Who’s in charge here

Most business startups go through a rollercoaster ride. Along the way, successful companies go through the full range of pressures that often cause entrepreneurs to lose control of their companies at an early stage. It’s far more difficult to keep ownership and control inside a privately owned business as it grows. Unless you succeed in retaining control, you will wind up with a company driven not by your own aspirations but rather by the need to meet growth targets set by external stakeholders.

Forces You Have to Battle

Competitors

The pressure from big competitors, or the fear of new competitors chasing you down, can be more pressure to grow. If you become mildly successful, eventually someone else will catch on to what you’re doing. if they want a slice of the action too, you will think that you need to grow in order to build that moat or to outrun them so they can’t catch you and corner in on your niche/opportunity.

Suppliers

They have a vested interest in seeing your company grow. The more you sell, the more they sell to you as well.

Psychological Pressures

If there is an opportunity to gain more power and status for your company, you will probably be tempted to take it. However, growth for your company will bring forth changes that you may not like. It takes a lot of strength to stay stagnant, or to actively choose to say no to opportunities for growth. You need to be intentional about why you want to grow or not grow, rather than being driven by your ego. The idea that “bigger is better” has pervaded our culture so much that most people assume all entrepreneurs want to capitalise on every business opportunity and grow their companies as fast as they can. That widespread assumption becomes a big pressure to grow, especially when personal pride, status, and prestige are tied to the perceived size of the company.

Growth in Leaps

The other problem is, that you can’t really grow big businesses little by little. The giant leaps mean either having a big gap now between demand and supply or taking on a heap of new money. The same concept goes for human resources. You can’t just get your team to work 2% or 3% harder to grow the company. You will need to hire a new full-time employee, pay a decent salary, and spend 6 to 12 months training them.

Forces to Sell

Companies that can’t finance their own growth are often forced to sell parts of their company. That’s how many people end up losing their company–simply because they become too successful. To be sure, many people don’t lose their company but they lose a lot of other things instead. Taking on debt means added pressure to grow in order to service the debt, and selling to other investors means you lose a significant portion of your independence.

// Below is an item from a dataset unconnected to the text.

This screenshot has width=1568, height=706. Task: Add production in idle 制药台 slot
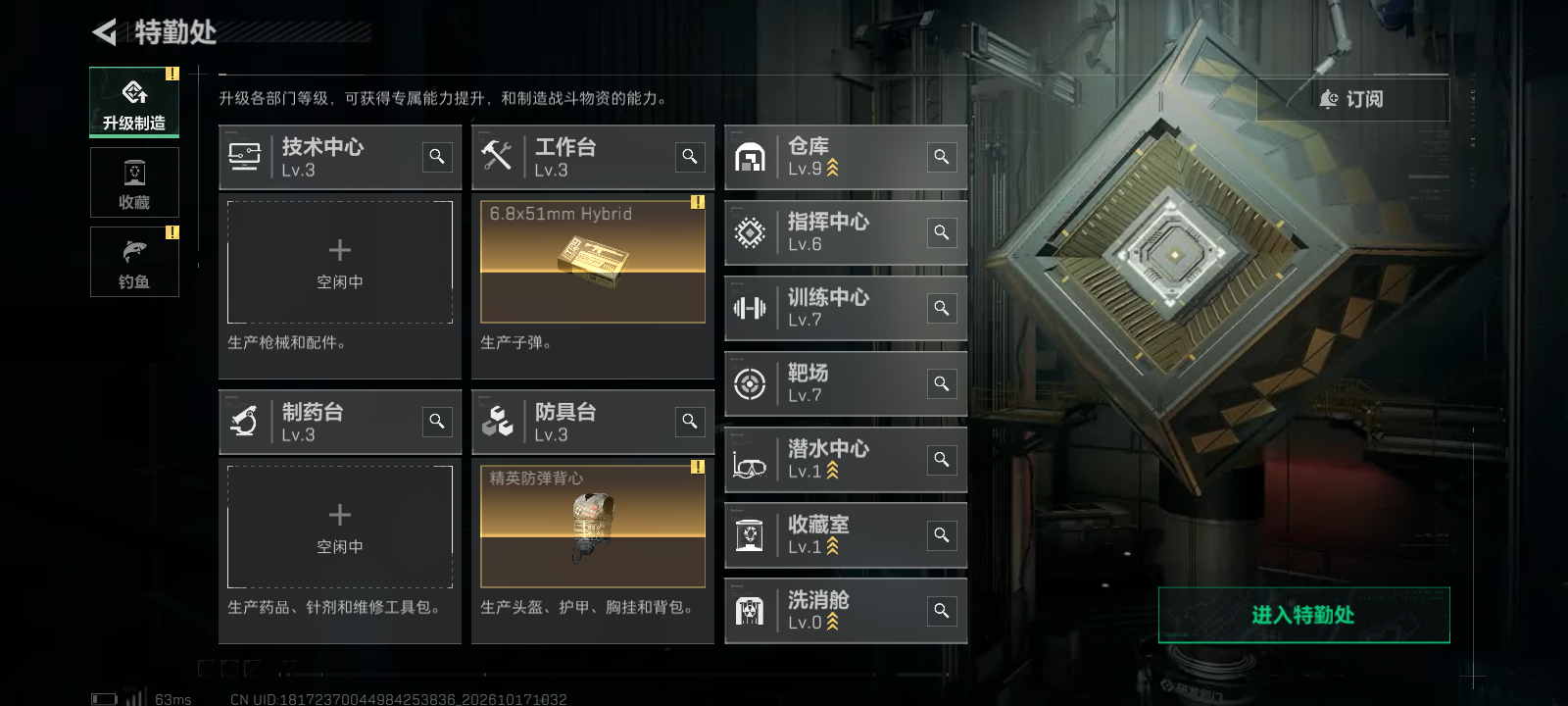tap(340, 527)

As a result, it becomes much more difficult to make the choices that the Small Giants successful companies have made. It’s not impossible to find investors that will allow you to grow (or not grow) as you like, but there are always bargains or trade-offs involved. External stakeholder must buy into your business vision, which will only happen if they get what they want out of the business deal as well.

The neglected path highlighted in Small Giants

“Grow or die” is a false dichotomy – you can actively choose to not grow and still maintain a successful, profitable business. Bigger isn’t always better because sometimes the gains you get from a bigger business are more than offset by the losses of independence. Companies mentioned in Small Giants have learned that achieving these goals often means detaching themselves from external investors and avoiding rapid growth. They have chosen to stay private and closely held, and place other goals ahead of growth. In return, they get two important things: control and time. The combination of control plus time equals freedom, or more precisely, the opportunity for freedom.